-- INPUT follows --

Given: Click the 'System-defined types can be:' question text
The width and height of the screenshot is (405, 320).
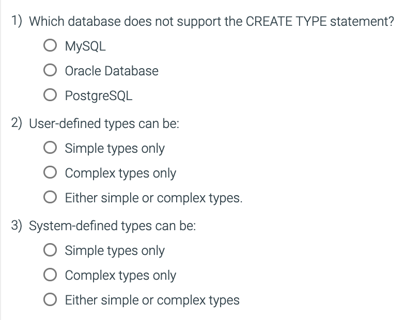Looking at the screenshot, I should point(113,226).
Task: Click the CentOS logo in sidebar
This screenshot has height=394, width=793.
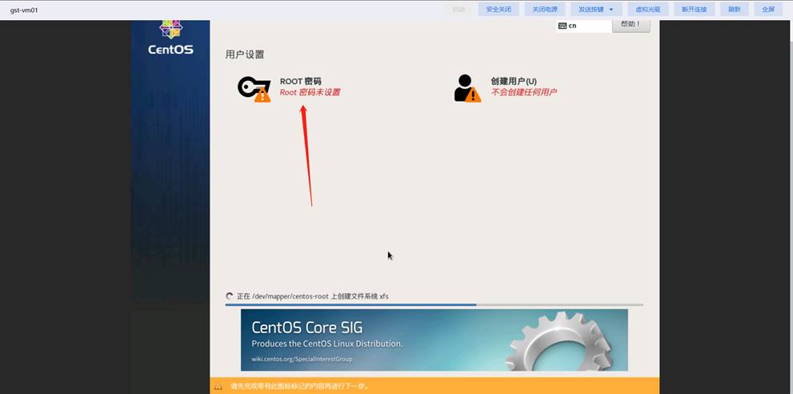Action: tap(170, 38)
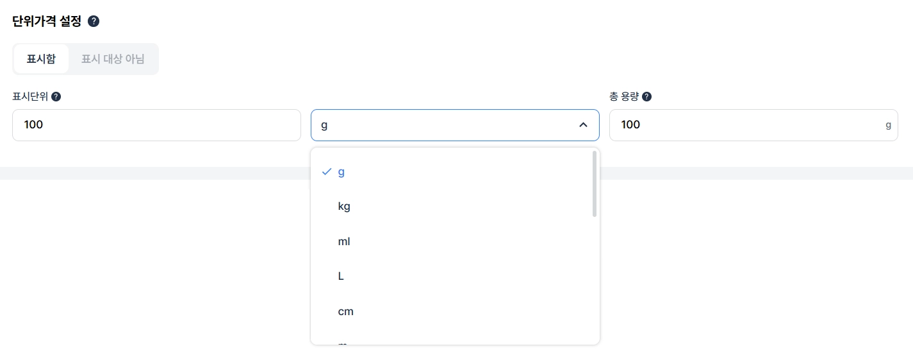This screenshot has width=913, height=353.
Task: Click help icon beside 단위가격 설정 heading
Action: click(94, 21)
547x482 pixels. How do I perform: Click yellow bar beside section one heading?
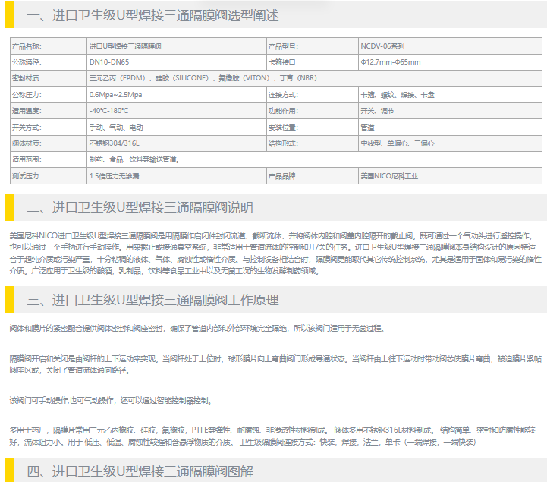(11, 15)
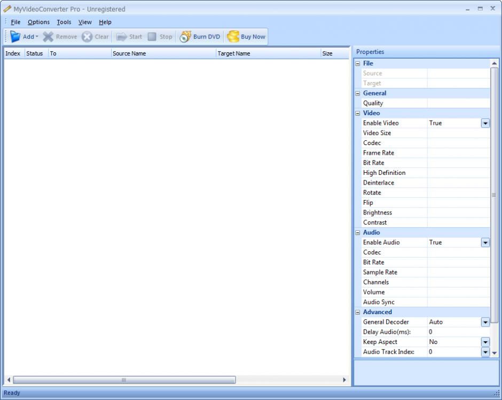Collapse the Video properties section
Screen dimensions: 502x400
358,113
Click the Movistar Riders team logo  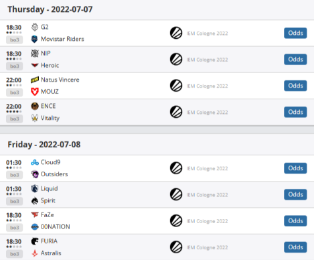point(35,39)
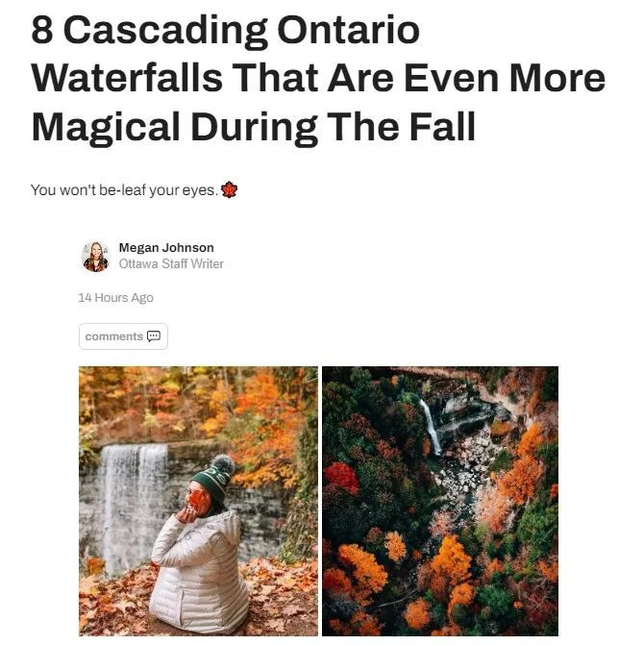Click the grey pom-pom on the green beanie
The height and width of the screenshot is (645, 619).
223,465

-- INPUT concluded --
-- INPUT follows --

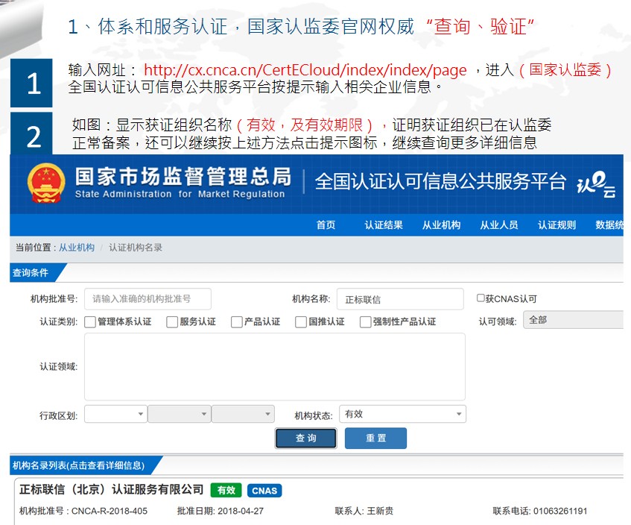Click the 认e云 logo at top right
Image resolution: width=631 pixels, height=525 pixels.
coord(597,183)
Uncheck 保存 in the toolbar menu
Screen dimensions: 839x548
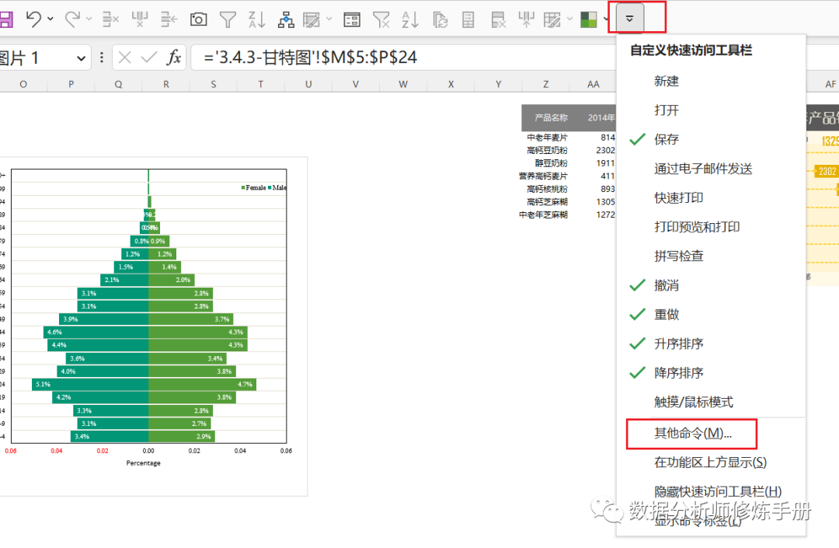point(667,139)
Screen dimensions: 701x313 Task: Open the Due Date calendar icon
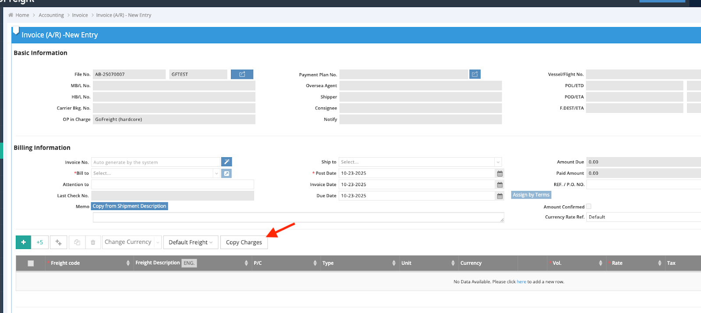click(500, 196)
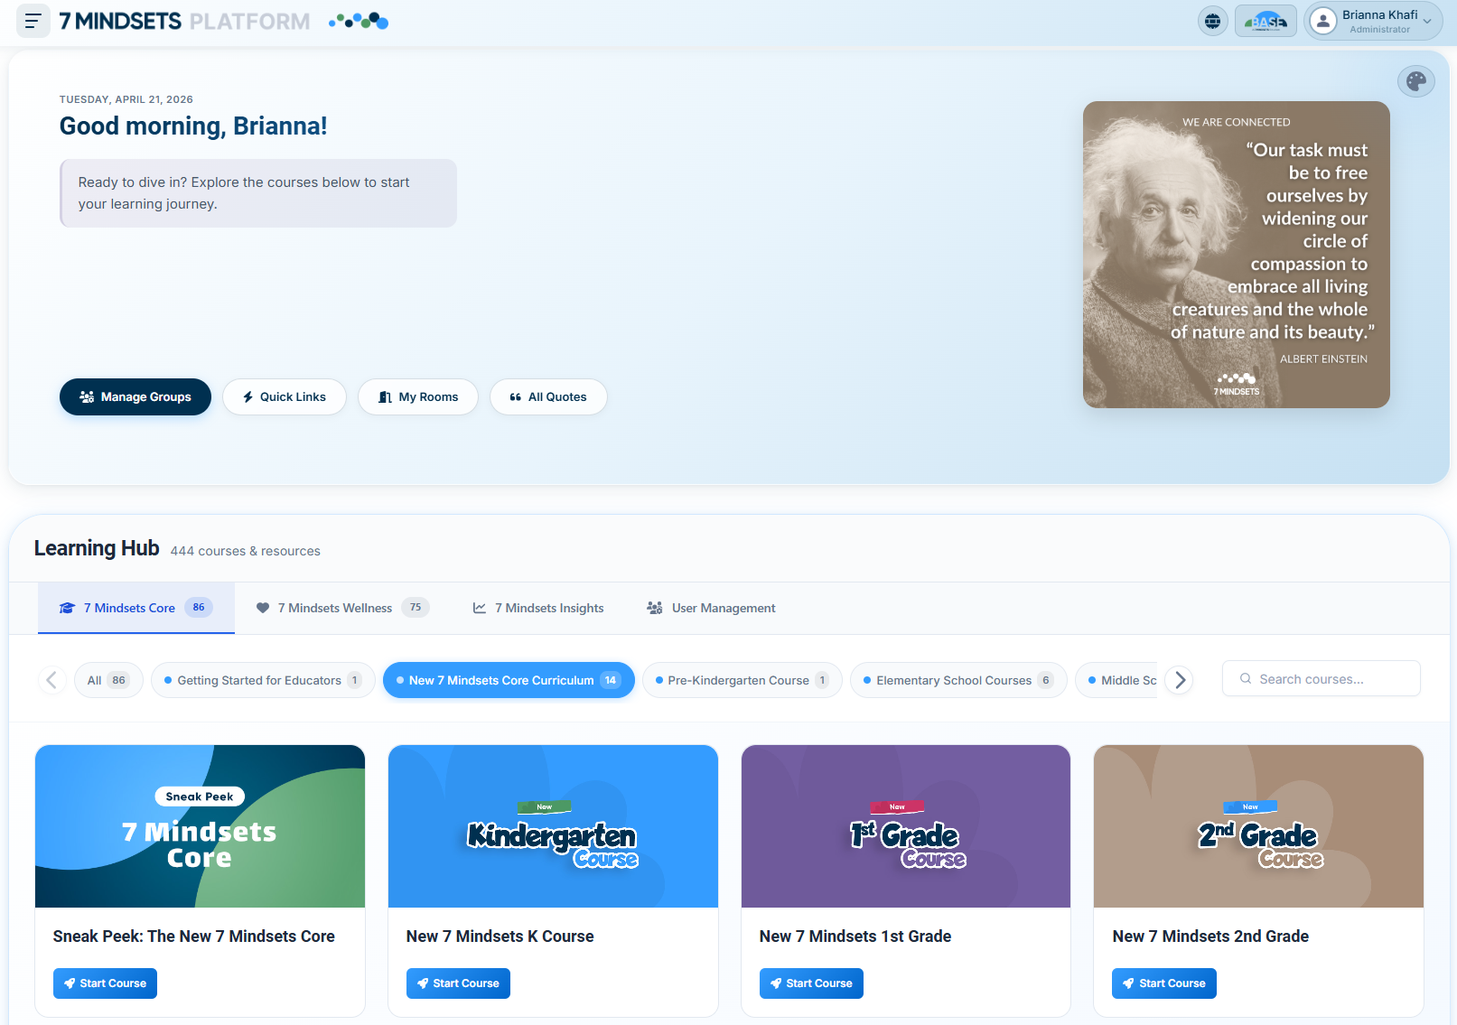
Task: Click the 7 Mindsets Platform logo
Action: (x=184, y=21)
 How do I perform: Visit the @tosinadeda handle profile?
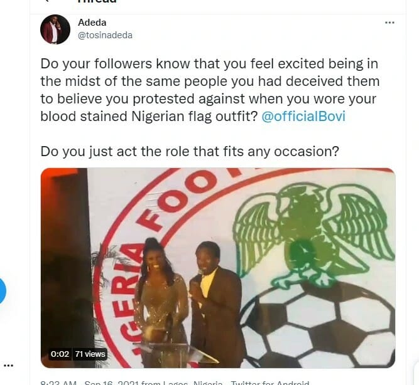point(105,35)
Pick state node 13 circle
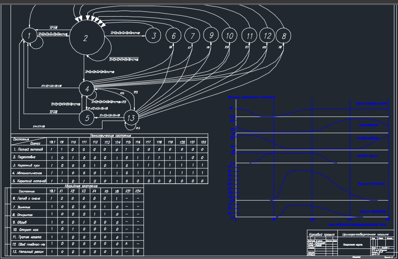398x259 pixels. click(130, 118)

-- INPUT concluded --

◆ ACTION ITEM
Copy back exactly the lines above from the one containing "The width and" through the one containing "Task: Click the CentOS logo in sidebar", and leave every picture behind.

◆ SOLUTION BELOW
The width and height of the screenshot is (405, 320).
Looking at the screenshot, I should point(113,226).
Task: Click the CentOS logo in sidebar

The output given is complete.